The result: the robot achieves competent behavior after about 40 to 60 demonstration episodes, equivalent to a few hours of data collection. This is an order of magnitude lower than real-world RL-from-scratch approaches.

Results: what the robot actually does

The experiments are conducted on the Unitree Go1, a consumer-grade quadruped equipped with a 2-finger gripper mounted on its torso. The environment is a university office — not a prepared lab, not a perfectly flat surface.

Validated tasks

The robot accomplishes four loco-manipulation tasks:

Ground object grasping: the robot walks up to an object placed on the ground (cardboard, bottle, box), stops, adjusts its posture, and grasps the object with its gripper.
Tabletop object grasping: the robot approaches a table, rears up on its hind legs to reach the height, and grasps the object.
Object transport: after grasping, the robot walks toward a target point while holding the object in its gripper, adapting to ground irregularities.
Door opening: the robot approaches a door, inserts its gripper into the handle, and pushes while moving laterally.

Quantitative performance

The success rate ranges from 60% to 85% depending on the task and environment. These figures may seem modest compared to a fixed robotic arm (which achieves 95%+). But for open-world quadruped loco-manipulation, this is an unprecedented result.

Failures primarily stem from extreme situations: an object too heavy for the Go1's gripper, a surface too slippery for locomotion, or total occlusion of the object during the approach.

Open-world generalization

The most impressive point is the generalization. The robot is trained in a specific office with a set of objects. Tested in a different corridor with never-before-seen objects (a shoe, a plastic cup), it succeeds without retraining.

The policy has learned sufficiently generic manipulation primitives to transfer to new contexts. This is exactly what specialized approaches were missing.

Comparison with the state of the art

Approach	Simulation required?	Sensors	Fused loco-manipulation?	Open-world generalization?	Typical success rate
Classic sim-to-real (ETH, 2023)	Yes	IMU + LiDAR + RGB-D	Partial	No	40-55%
Real RL from scratch (UC Berkeley, 2024)	No	IMU + encoders	No (locomotion only)	No	70-80% (loco)
Modular approach (separate loco + arm, 2024)	Yes	Multi-sensors	No (sequential)	Limited	50-65%
SigLoMa (2025)	No	1 RGB camera	Yes	Yes	60-85%

The table speaks for itself. SigLoMa is the only approach that checks all the boxes: no simulation, minimal sensor, true fusion of locomotion and manipulation, and open-world generalization.

================

## LIST OF TASKS
1. Rewrite the SigLoMa excerpt from "The most impressive" to "approaches were missing.", swapping "corridor" for "hallway".
2. Write the next part of the excerpt on the SigLoMa quadruped robot, picking up after its final sentence.

## EXERCISE DATA
================

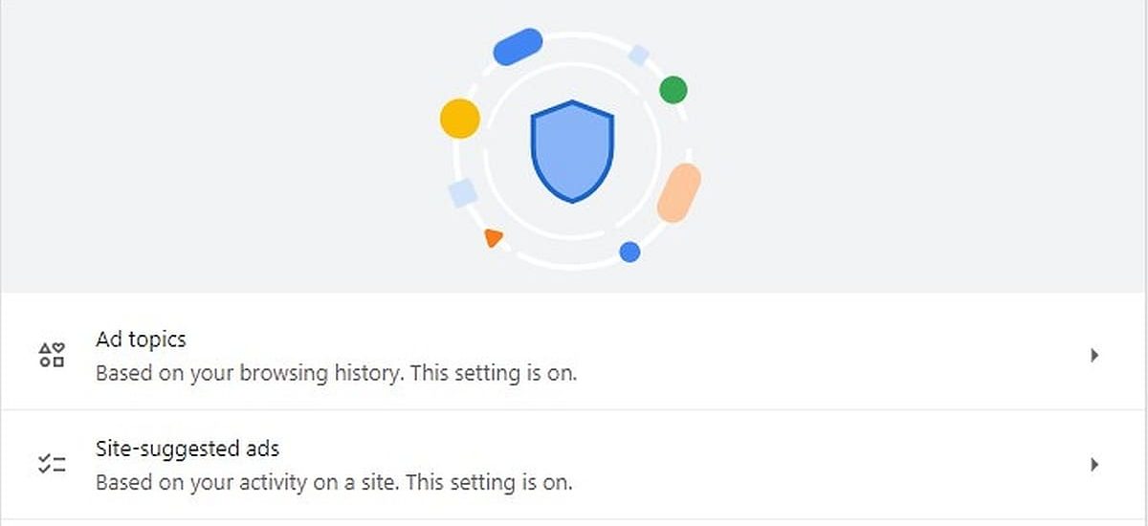Viewport: 1148px width, 526px height.
Task: Click the yellow circle in the illustration
Action: [459, 119]
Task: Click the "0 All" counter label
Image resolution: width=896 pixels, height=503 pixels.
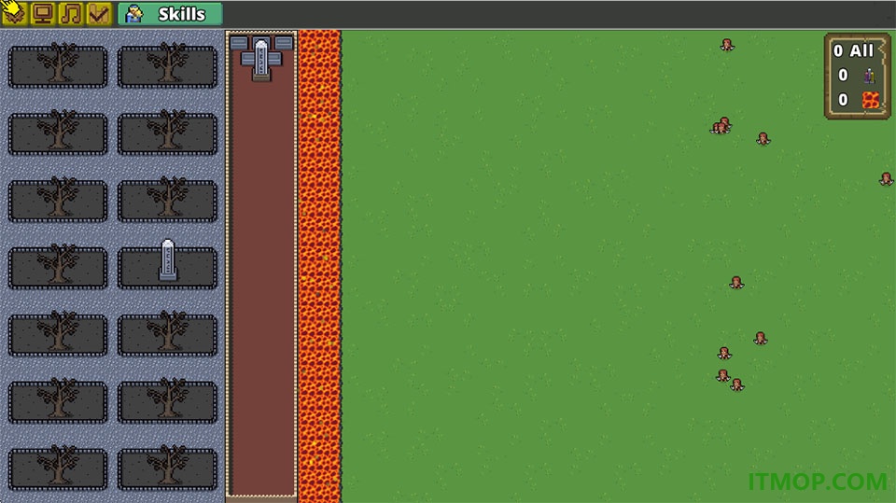Action: point(854,51)
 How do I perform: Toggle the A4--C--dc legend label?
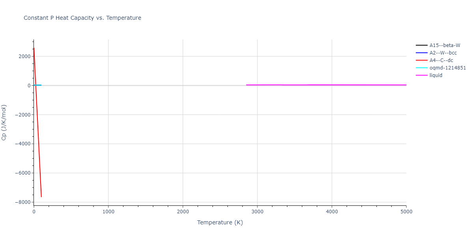(x=441, y=60)
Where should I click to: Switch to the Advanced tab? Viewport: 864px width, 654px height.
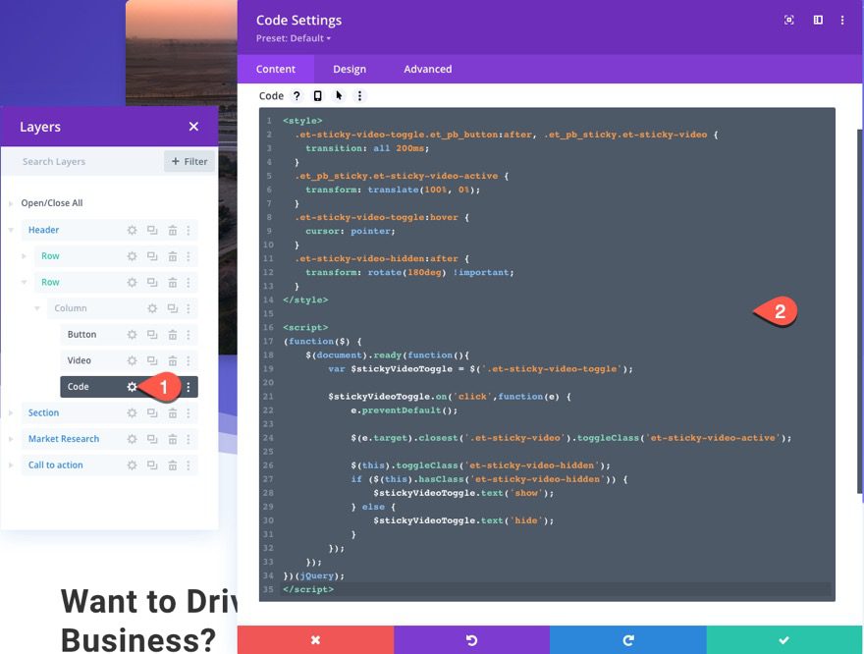427,69
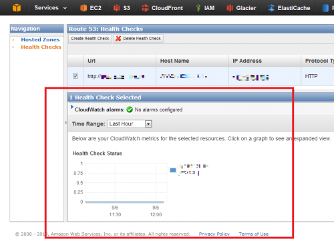Click the blue legend color swatch
The height and width of the screenshot is (241, 334).
tap(173, 170)
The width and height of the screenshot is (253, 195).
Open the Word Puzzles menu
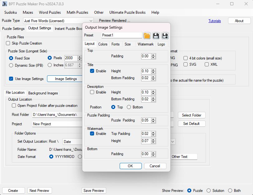pos(50,12)
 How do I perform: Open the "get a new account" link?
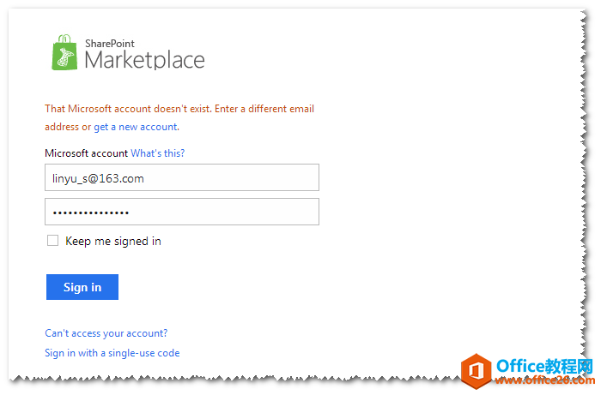(x=136, y=127)
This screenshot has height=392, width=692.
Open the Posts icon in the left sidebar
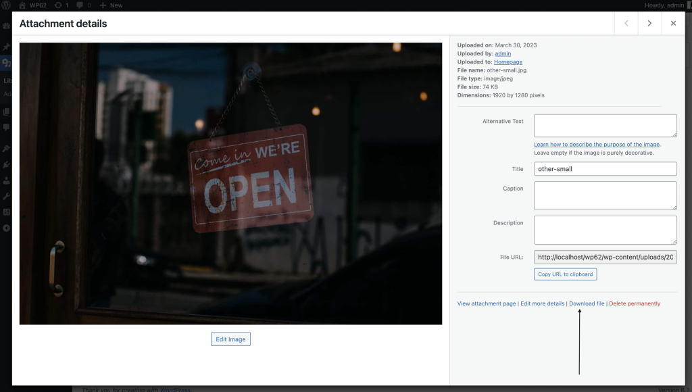6,48
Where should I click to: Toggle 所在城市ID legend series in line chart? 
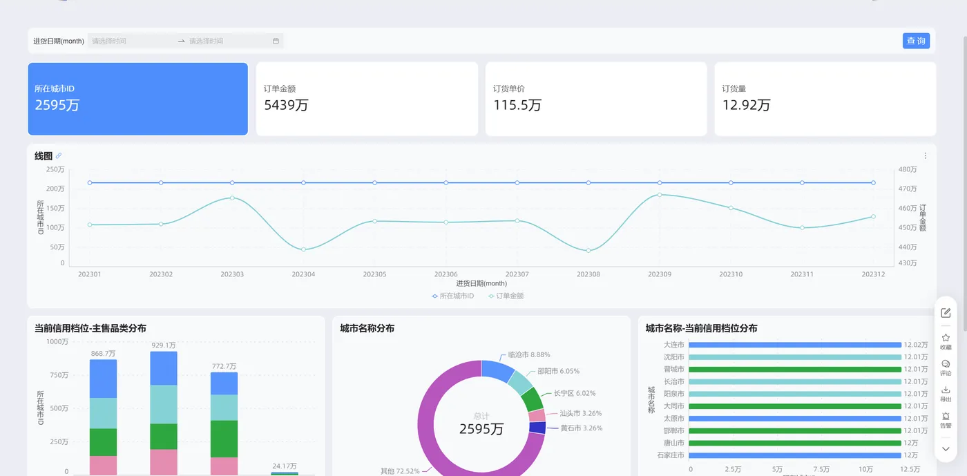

================

## TASK ANSWERS
1.
The most impressive point is the generalization. The robot is trained in a specific office with a set of objects. Tested in a different hallway with never-before-seen objects (a shoe, a plastic cup), it succeeds without retraining.

The policy has learned sufficiently generic manipulation primitives to transfer to new contexts. This is exactly what specialized approaches were missing.

2.
The system's honest limitations

Despite its lead, SigLoMa has weaknesses that the paper does not hide.

The Go1's gripper is rudimentary. Two parallel fingers, no fine grasping. The robot can only grasp objects of compatible shape and size — a pen or a spoon are out of reach. Moving to a 5-finger anthropomorphic hand is not trivial and would require a complete redesign of the policy.

The manipulation remains simple prehensile grasping. No assembly, no tool use, no interaction with complex mechanisms. Opening a door by pushing a handle is one thing; turning a key in a lock is another.

Robustness to external disturbances remains to be tested. What happens if someone pushes the robot while it is carrying an object? The paper does not document this scenario.

Finally, sample efficiency, although improved, remains a limiting factor for commercial deployment. Forty demonstration episodes per task is reasonable for research. It is still too much for an end-user who wants a functional out-of-the-box robot.

What this implies for the AI Skills system

SigLoMa is not just a robotics result. It is a physical illustration of a concept that runs through all of AI: the learning of composable skills.

In software AI, the Skills system allows an agent to acquire specific capabilities (summarizing a document, searching the web, generating code) and combine them to solve complex tasks. The agent learns a skill, stores it, reuses it in a new context.

SigLoMa does the same thing in the physical world. The policy learns primitives — "move toward an object", "grasp", "transport" — which compose to achieve varied tasks. Open-world generalization is exactly the robotic equivalent of skill transfer between contexts.

The convergence is striking. Software agents are becoming embodied (they act in interfaces, APIs, real environments). Robots are becoming agents (they plan, compose skills, adapt). The boundary between software AI and hardware AI is blurring.

❌ Common mistakes

Mistake 1: Confusing locomotion with loco-manipulation

What people do: they watch a video of SigLoMa and say "but this already exists, quadrupeds have known how to walk since 2020".

What's wrong: locomotion is pure movement. Loco-manipulation is the ability to physically interact with objects during or at the end of the movement. The difference is as big as between knowing how to drive and knowing how to deliver a package while driving.

The solution: evaluate robotic systems on what they do in the environment, not just on their ability to traverse it.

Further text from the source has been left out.